Nearly a third of media companies have an increased sense of confidence about the state of the economy throughout the rest of the year, according to the results of a survey published today.

Nearly 30 per cent of technology, media and telecoms businesses surveyed by accountancy firm BDO Stoy Hayward said they were ‘slightly or more confident’ about economic prospects facing the sector over the next three months.

In addition, 38 per cent said they were ‘as confident’ as in the previous three months of the year.
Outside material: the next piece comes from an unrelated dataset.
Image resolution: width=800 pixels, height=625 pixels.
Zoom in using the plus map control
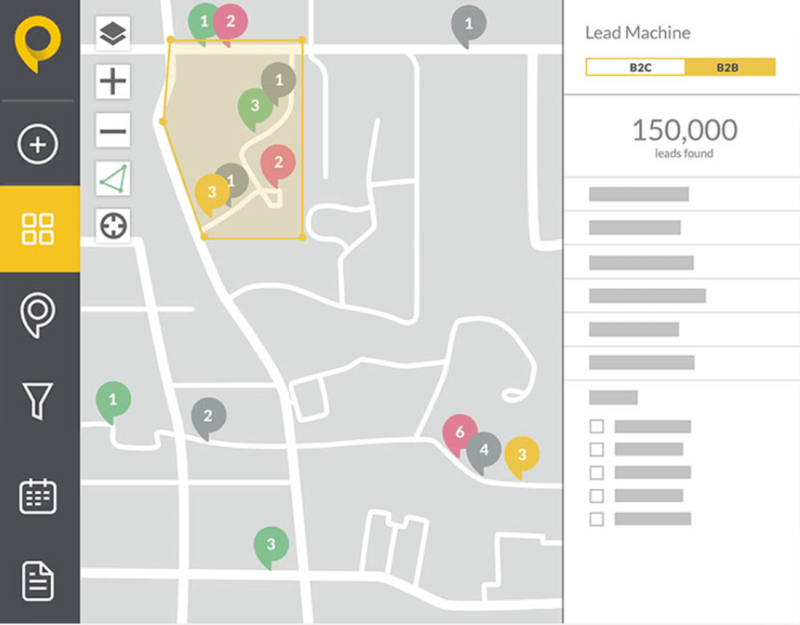(x=112, y=81)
The remaining, 32 per cent, were ‘slightly less confident’ or ‘much less confident.’

Those surveyed said that in addition to reducing staff number they were introducing measures in order to survive the recession that included renegotiating with suppliers, reducing research and development, merging or acquiring competitors, closure of non-productive business segments and outsourcing core functions.
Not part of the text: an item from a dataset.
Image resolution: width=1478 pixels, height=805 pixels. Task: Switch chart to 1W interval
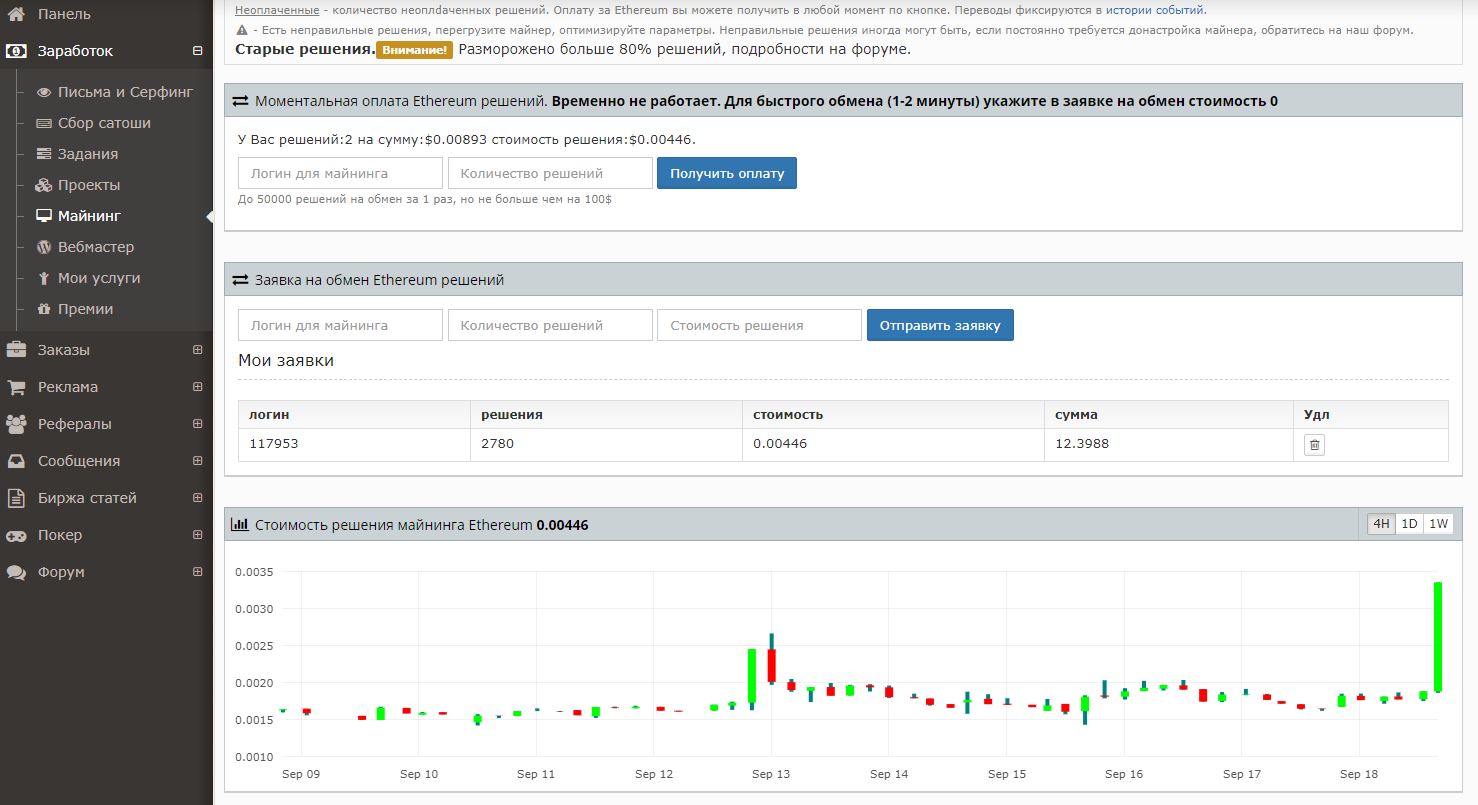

These findings have been supported, in part, by recent financial reporting from some large media businesses.

Although operating profits took a 32 per cent fall year on year when Trinity Mirror reported its half year results, the company said marginal improvements were visible as the year progressed, with notable improvements in July’s figures, and it expected this to continue for the remainder of the year.

New distributor John Menzies said today that it was hopeful for the next six months, despite reporting a fall in profits of more than a third in the first half of the year, as long-term banking facilities were in place beyond 2011, it had taken-over contacts and assest of a rival company and reduced its debt by £30m.

Just over 42 per cent of respondents said their biggest risk factor was projects being deferred, while 30 per cent said the biggest worry was falling customer demand.

Julian Frost, head of technology, media and telecoms at BDO Stoy Hayward, said: “[C]ompanies in this sector have worked hard to introduce a number of cost cutting measures in order to reduce overheads across the full range of business functions.

“Although confidence levels have declined, the fall has been less severe than might have been expected and companies now appear to be looking to the medium and long-term future with a reasonable degree of optimism.”

The survey polled around 100 companies across the UK with revenues ranging from £10m to £5bn.